Papelbon sent the copter straight ahead. It nearly grazed the clubhouse ceiling. He gracefully lowered it for a soft landing in Laynce Nix's empty chair.
"Look at that!" Papelbon yelled.
This was how the richest reliever in baseball history spent the afternoon following his first defeat as the Phillies closer. Papelbon slipped into a gray T-shirt - the same one he wears every day - with "OUTHUSTLE" emblazoned in bold red letters across his chest. "Just be yourself," he said. He stared at the floor and inspected a box of vitamins and supplements.
"It doesn't matter what I'm doing," he said. "I'm trying to win."
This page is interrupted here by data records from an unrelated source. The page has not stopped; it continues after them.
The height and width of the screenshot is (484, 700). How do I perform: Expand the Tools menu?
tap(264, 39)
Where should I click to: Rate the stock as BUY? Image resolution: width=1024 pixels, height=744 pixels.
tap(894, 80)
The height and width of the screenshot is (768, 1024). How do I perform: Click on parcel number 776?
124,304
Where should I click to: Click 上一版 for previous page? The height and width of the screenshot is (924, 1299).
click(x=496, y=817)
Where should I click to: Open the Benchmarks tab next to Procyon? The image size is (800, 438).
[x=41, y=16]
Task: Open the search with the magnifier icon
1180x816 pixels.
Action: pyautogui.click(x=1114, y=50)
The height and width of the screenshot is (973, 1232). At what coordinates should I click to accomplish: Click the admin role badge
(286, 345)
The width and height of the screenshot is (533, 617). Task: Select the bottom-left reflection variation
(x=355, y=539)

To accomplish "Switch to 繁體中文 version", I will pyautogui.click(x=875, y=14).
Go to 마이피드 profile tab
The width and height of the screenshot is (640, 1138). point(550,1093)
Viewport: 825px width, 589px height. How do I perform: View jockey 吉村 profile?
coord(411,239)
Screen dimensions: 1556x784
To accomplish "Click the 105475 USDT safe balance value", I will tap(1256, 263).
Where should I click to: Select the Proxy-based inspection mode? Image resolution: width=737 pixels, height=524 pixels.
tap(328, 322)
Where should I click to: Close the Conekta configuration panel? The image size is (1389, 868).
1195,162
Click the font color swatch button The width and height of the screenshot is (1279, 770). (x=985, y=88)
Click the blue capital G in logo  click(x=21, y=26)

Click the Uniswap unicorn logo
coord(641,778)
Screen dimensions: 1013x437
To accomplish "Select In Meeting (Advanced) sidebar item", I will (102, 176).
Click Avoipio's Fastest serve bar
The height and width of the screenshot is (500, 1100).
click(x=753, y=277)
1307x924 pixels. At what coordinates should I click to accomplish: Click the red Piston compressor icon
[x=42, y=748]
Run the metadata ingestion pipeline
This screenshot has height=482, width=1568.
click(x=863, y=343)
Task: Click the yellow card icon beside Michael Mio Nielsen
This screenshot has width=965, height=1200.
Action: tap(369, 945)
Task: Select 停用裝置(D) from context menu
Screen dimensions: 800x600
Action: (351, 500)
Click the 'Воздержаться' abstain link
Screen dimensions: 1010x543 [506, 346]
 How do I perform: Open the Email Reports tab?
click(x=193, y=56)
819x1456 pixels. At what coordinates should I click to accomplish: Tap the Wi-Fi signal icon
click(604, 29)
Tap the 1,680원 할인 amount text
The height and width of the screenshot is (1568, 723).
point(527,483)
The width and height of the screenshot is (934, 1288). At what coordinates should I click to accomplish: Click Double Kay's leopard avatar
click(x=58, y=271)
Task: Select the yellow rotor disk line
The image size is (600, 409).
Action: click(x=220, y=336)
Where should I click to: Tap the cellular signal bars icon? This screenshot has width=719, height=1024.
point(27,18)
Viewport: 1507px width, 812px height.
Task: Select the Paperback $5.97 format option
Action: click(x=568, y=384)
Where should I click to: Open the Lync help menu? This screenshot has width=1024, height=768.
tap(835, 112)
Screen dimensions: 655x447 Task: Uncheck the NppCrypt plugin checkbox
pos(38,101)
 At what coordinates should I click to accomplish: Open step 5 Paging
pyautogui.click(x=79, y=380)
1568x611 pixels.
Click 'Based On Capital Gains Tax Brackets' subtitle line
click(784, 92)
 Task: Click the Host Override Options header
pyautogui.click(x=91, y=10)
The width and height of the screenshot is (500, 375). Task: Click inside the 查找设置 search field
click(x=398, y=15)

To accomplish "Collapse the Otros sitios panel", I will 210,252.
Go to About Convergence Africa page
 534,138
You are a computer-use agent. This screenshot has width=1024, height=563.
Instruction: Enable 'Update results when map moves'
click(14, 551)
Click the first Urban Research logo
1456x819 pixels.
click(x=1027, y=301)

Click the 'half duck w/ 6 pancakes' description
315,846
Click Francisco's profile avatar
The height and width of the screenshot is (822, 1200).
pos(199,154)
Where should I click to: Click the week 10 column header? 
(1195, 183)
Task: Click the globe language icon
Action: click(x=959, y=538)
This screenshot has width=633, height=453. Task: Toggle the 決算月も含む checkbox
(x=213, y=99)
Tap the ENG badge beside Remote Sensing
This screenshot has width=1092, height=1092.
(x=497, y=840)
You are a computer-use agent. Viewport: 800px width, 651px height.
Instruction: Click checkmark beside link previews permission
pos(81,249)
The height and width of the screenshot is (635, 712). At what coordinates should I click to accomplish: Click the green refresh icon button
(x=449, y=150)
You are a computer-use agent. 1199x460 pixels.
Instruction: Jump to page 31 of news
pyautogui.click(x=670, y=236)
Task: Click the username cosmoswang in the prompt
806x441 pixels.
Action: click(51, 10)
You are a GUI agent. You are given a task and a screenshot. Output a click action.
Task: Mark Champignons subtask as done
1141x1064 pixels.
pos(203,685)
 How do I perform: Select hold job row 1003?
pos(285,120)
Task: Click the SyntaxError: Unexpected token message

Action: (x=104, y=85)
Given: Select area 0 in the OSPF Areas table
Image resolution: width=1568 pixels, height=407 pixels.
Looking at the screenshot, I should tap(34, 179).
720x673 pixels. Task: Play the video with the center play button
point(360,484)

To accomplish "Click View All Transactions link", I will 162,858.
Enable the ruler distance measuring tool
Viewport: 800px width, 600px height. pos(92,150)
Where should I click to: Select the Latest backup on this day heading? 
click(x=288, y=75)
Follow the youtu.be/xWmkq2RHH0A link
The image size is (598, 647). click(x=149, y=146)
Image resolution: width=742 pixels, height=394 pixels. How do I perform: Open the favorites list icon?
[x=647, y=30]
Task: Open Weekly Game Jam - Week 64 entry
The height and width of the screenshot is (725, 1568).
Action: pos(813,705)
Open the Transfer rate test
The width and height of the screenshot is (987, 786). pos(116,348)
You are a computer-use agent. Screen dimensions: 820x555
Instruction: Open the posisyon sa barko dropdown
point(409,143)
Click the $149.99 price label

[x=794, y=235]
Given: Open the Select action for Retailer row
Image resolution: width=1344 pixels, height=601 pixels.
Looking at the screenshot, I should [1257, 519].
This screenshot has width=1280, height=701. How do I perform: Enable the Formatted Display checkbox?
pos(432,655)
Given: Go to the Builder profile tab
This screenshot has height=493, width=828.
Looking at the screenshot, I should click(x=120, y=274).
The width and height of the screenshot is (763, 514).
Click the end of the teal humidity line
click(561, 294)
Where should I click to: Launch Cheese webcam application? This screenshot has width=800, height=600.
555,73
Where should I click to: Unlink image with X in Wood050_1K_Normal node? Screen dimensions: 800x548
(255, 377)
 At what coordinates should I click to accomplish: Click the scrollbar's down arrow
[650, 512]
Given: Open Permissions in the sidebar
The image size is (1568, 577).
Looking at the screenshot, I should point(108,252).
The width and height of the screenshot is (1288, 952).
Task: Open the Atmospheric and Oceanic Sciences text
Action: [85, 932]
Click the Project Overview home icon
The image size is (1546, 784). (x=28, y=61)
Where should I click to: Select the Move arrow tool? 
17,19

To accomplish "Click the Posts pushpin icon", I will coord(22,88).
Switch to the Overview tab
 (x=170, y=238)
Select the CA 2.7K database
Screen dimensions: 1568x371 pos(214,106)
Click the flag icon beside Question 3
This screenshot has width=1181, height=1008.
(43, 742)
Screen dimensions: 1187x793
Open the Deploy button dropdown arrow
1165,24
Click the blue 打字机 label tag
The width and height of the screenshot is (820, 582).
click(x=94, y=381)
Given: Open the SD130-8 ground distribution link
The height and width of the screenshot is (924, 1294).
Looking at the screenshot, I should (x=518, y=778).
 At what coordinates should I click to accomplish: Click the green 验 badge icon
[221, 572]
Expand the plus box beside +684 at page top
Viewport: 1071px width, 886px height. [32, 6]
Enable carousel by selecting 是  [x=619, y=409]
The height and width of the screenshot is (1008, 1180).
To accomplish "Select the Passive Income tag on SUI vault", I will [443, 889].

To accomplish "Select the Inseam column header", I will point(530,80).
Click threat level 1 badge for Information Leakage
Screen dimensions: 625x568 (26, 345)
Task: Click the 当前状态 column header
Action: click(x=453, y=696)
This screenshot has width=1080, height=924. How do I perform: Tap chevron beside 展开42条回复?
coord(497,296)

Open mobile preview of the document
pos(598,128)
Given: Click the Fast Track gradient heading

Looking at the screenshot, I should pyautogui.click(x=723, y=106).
Jonathan Papelbon truly believes he can be the greatest. This is why he is a closer, because closers tend to think whatever they want to think. They concoct alter egos and talk in the third person. They say things that are immortalized by loud headlines like "PAPELBUM!" And then they frame the newspaper page and hang it in their house.
From a distance, Papelbon was the kilt-wearing, beer-spraying bully of a closer who embodies all of the ignorance required for the job. "He's not exactly a charter member of Mensa," Curt Schilling once said. It was not difficult to imagine him spending his entire career in Boston blasting the Dropkick Murphys and fist-pounding bullpen cop Billy Dunn before every save chance. That was a good life; Papelbon, his wife, and two children enjoyed it.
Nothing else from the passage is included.